In particular, the $368 million in fines rested on two patents lumping Apple's FaceTime video chat system together with secure VPN links. The Court of Appeals disagreed, eviscerating the largest and most valuable portion of the original damage award. Moreover, some claims were stricken from the two patents that were correctly applied to Apple's mobile VPN On Demand feature, undermining VirnetX's damage claims even further.

In plain English, VirnetX was found to have stretched its security patents to cover Apple features that had nothing to do with a strict reading of the same patents.

This is the second market-moving patent case reversal handed down by the U.S. Court of Appeals for the Federal Circuit in little more than a month. In mid-August, the court rejected Vringo's (NASDAQ: VRNG) patent claims about placing advertisements next to online search results. That day, Vringo shares fell more than 70% because the court found the patents trivial and unenforceable.

Chen, who signed the VirnetX decision, also served on the Vringo case. That time, he was in opposition to the final verdict. Now, he agreed with Chief Judge Prost's conclusions and her highly critical view of VirnetX's prospects.

Don't sit down at the patent-wrangler's table unless you're ready to gamble.

The ultimate poker chip
Investing in patent managers such as VirnetX and Vringo comes with this type of risk. Their business models are built on playing the patent and judicial systems in a certain way, and the companies often hope to get rich on dubious claims.

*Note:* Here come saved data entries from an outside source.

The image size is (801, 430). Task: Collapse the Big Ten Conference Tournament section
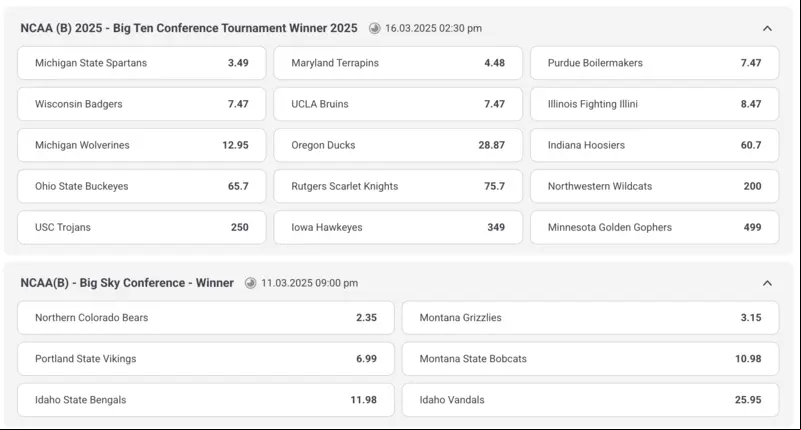point(767,28)
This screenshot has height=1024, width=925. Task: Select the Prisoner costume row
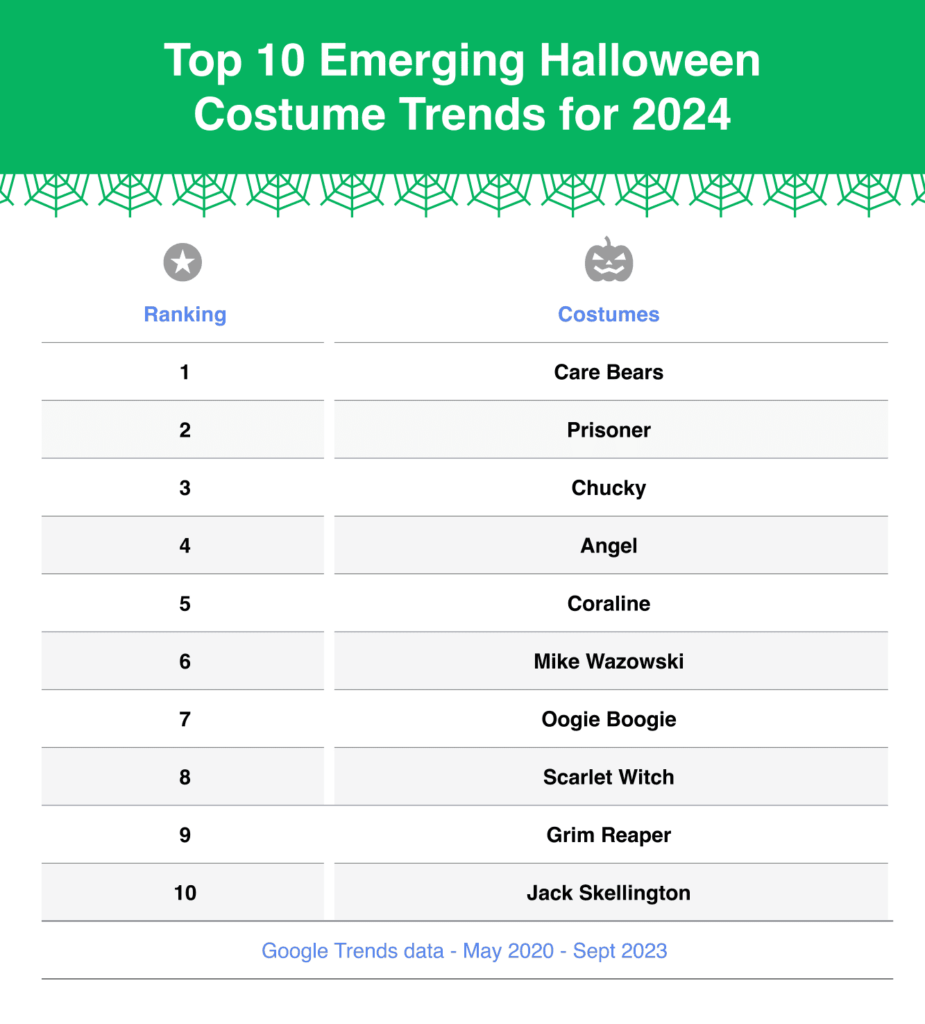609,430
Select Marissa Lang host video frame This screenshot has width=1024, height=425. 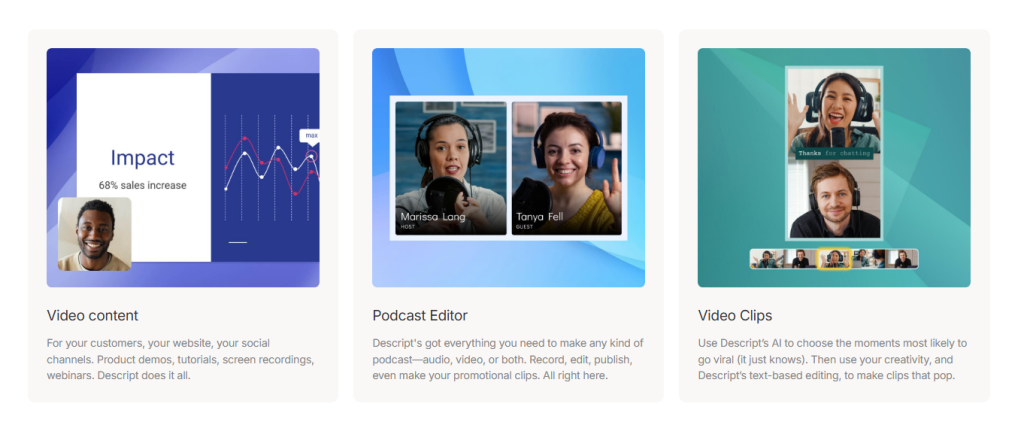tap(450, 168)
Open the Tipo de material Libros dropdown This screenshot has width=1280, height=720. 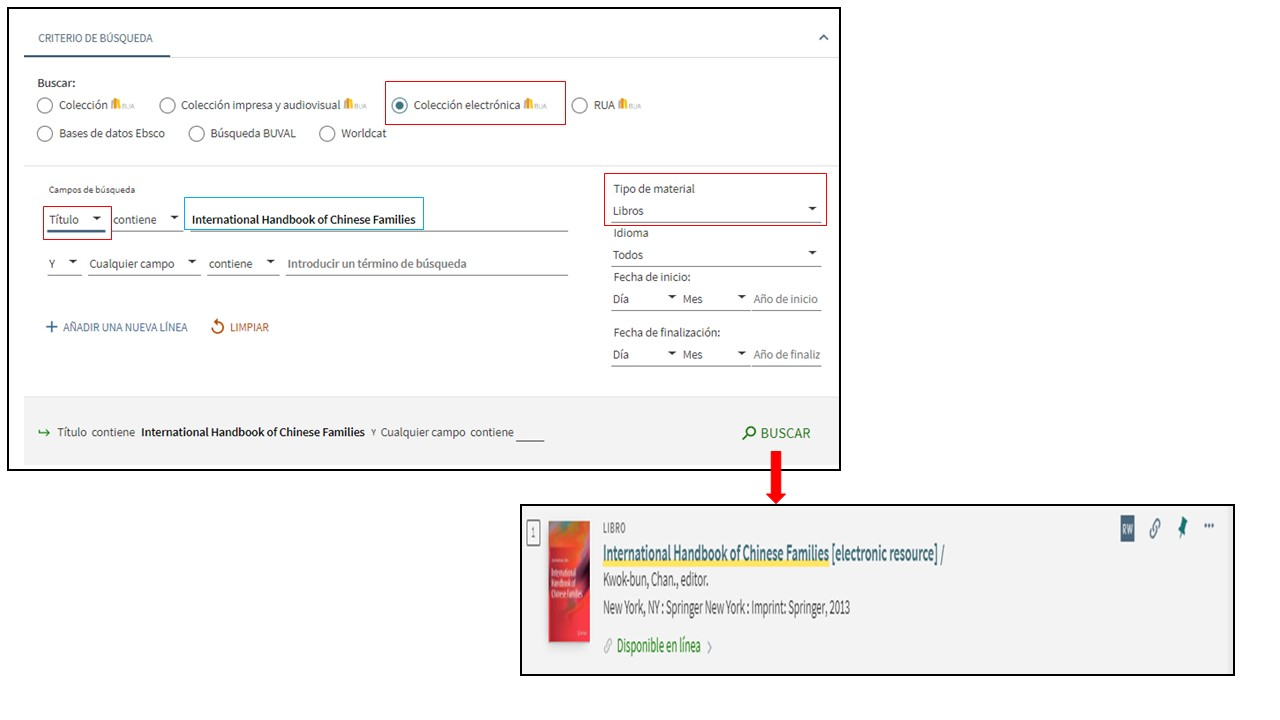click(716, 210)
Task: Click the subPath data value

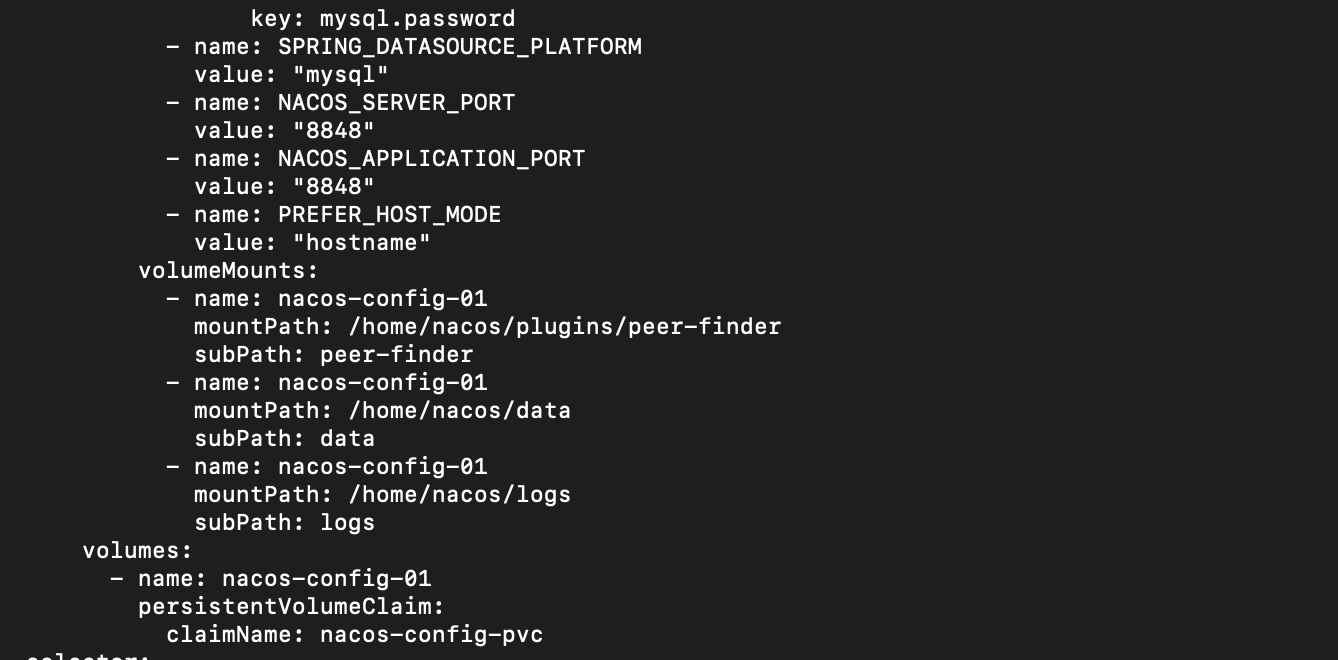Action: [347, 439]
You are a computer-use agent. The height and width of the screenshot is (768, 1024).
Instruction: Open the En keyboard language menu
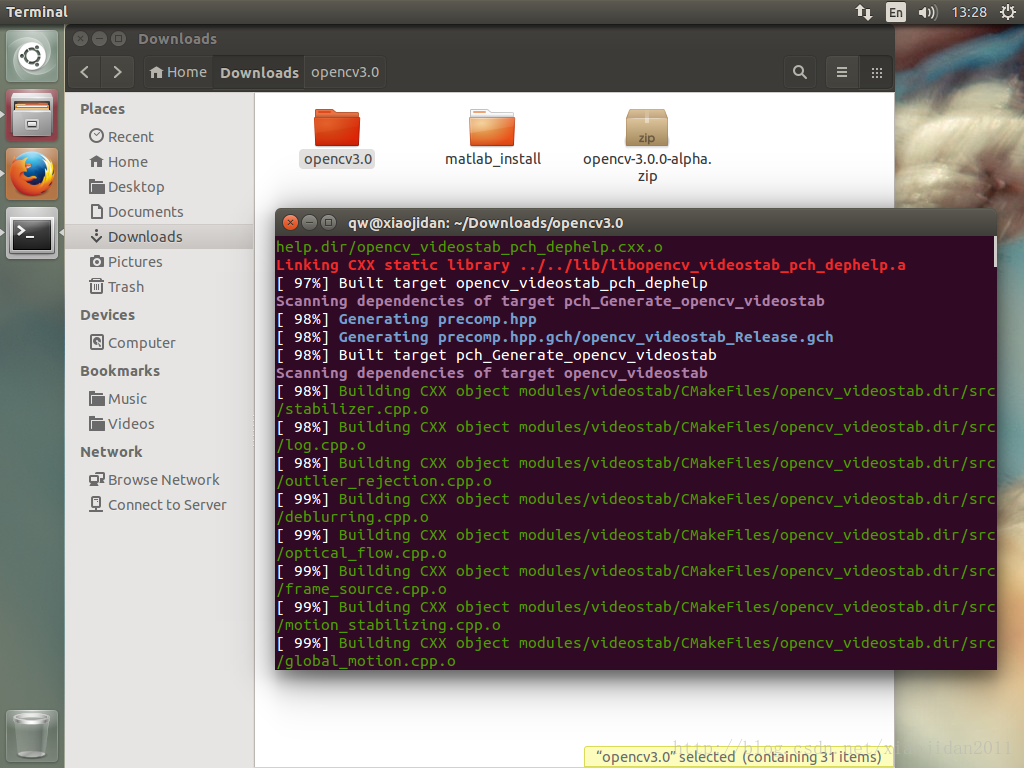895,12
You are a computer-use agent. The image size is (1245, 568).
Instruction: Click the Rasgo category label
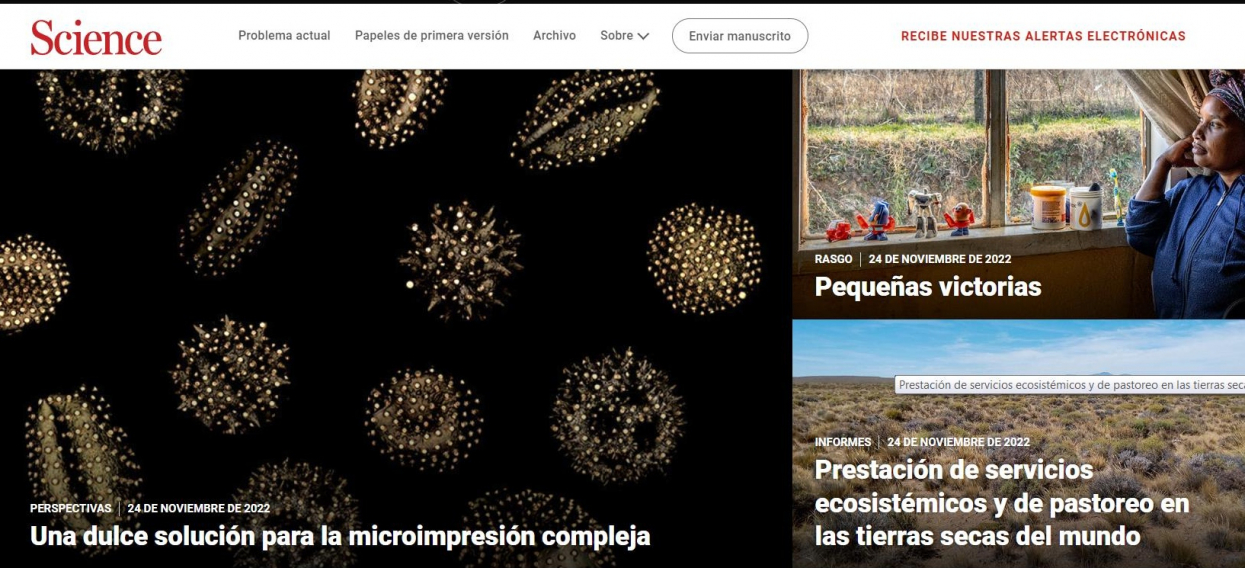click(x=834, y=259)
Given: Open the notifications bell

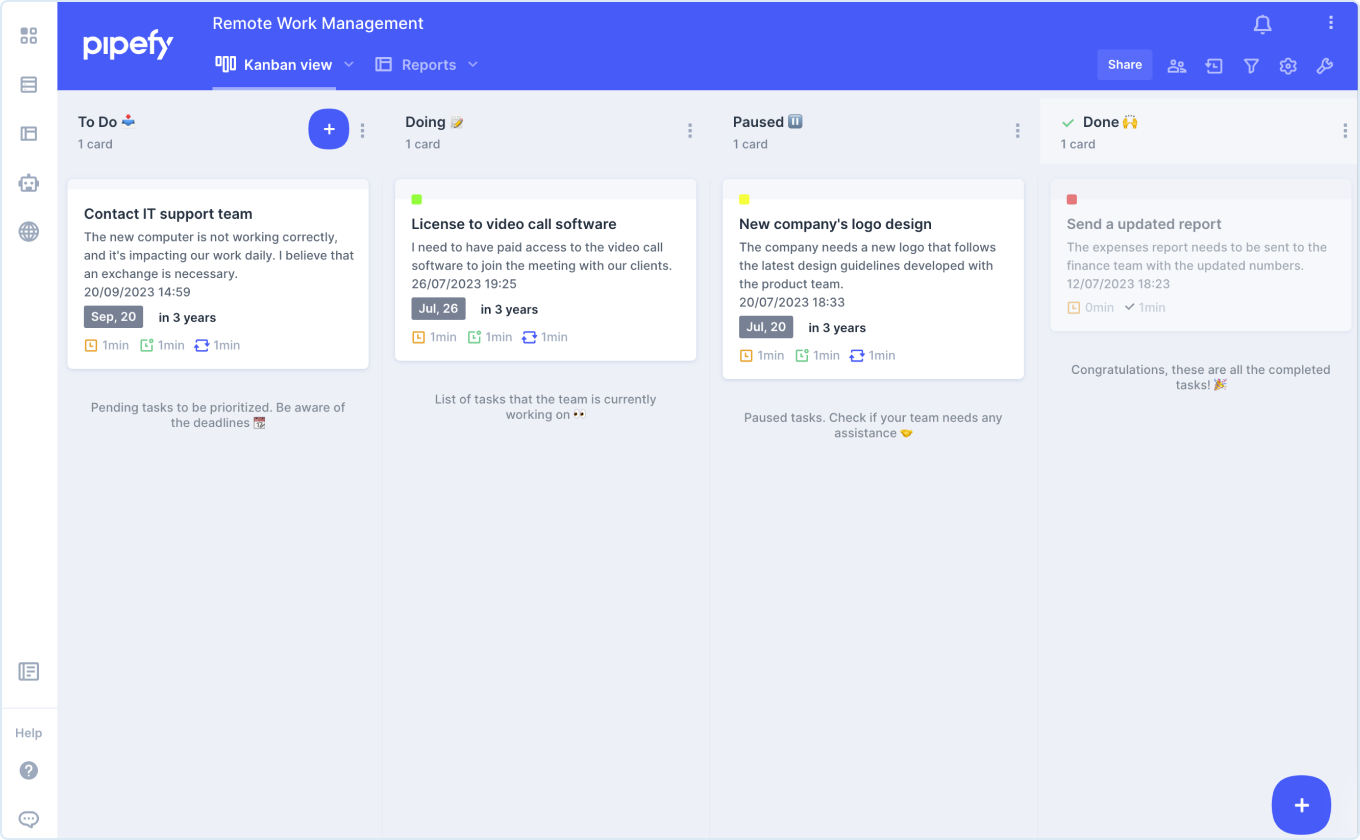Looking at the screenshot, I should coord(1262,23).
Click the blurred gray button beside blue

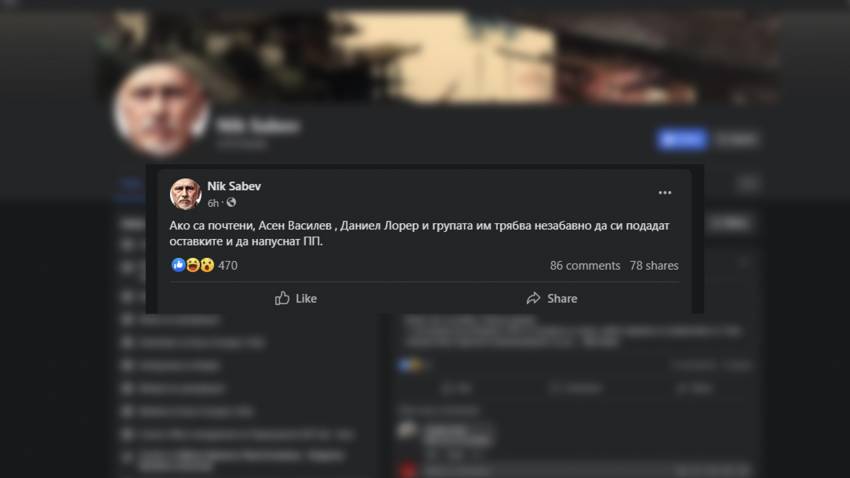click(736, 139)
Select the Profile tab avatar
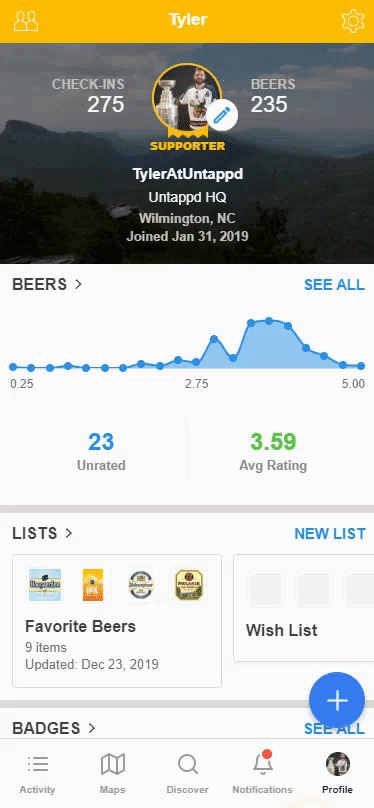 (337, 773)
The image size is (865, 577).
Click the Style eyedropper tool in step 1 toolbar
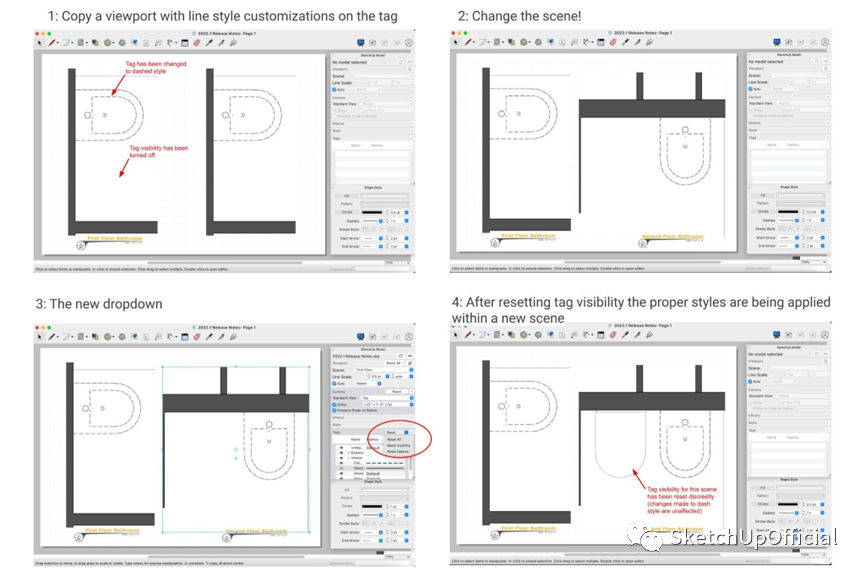click(209, 43)
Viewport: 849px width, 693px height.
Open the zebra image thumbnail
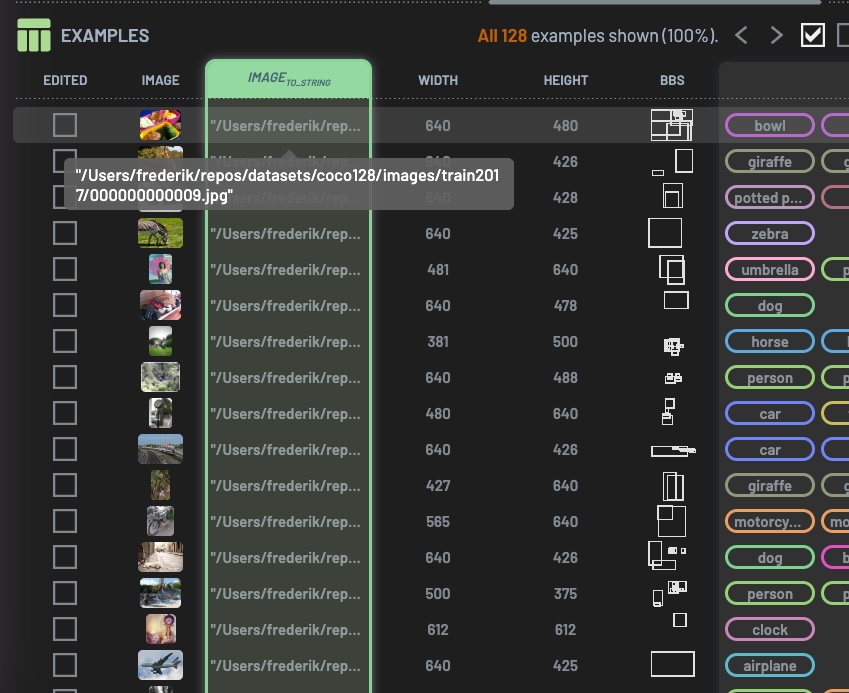[x=160, y=233]
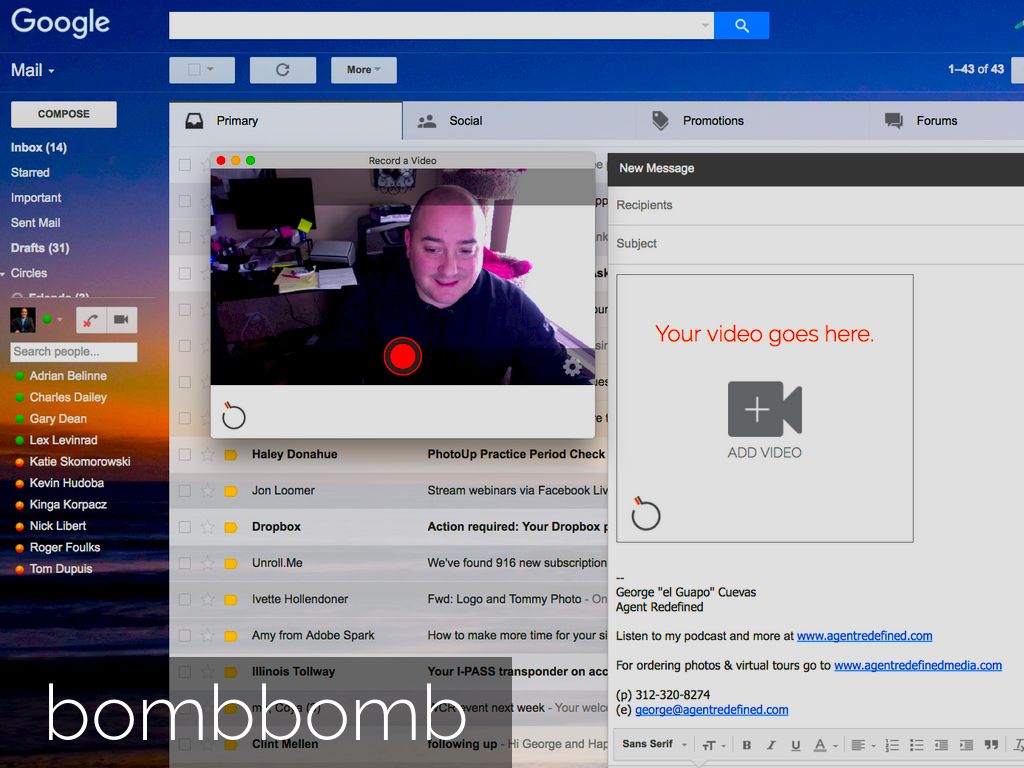The width and height of the screenshot is (1024, 768).
Task: Expand the More actions dropdown
Action: (363, 70)
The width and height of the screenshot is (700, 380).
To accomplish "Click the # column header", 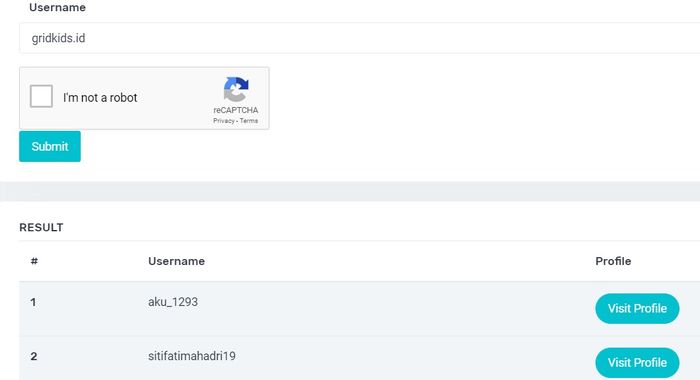I will point(34,261).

In Vringo's case, putting two modern and patentable technologies together doesn't produce another innovation worthy of patent protection. Meanwhile, VirnetX wanted to stretch its security innovations to cover a whole new set of ideas.

These approaches might fly in lower courts, but the higher levels of our judicial system are starting to reject them. In some cases, lower-level District Courts side with the defendants as well. This is news in a patent lawsuit market that has led to many seemingly baseless damage awards and avoidable settlements.

That's not to say that every appeals decision will go against the patent holders, or that every accused infringer is innocent.

But the days of easy patent-suit money might be over. I sure wouldn't buy VirnetX or Vringo in the hopes of another sudden reversal. The potential gains in a big court win might be tempting, but there's a very real risk that these stocks will be worth absolutely zero if the courts continue to challenge their increasingly unrealistic patent claims.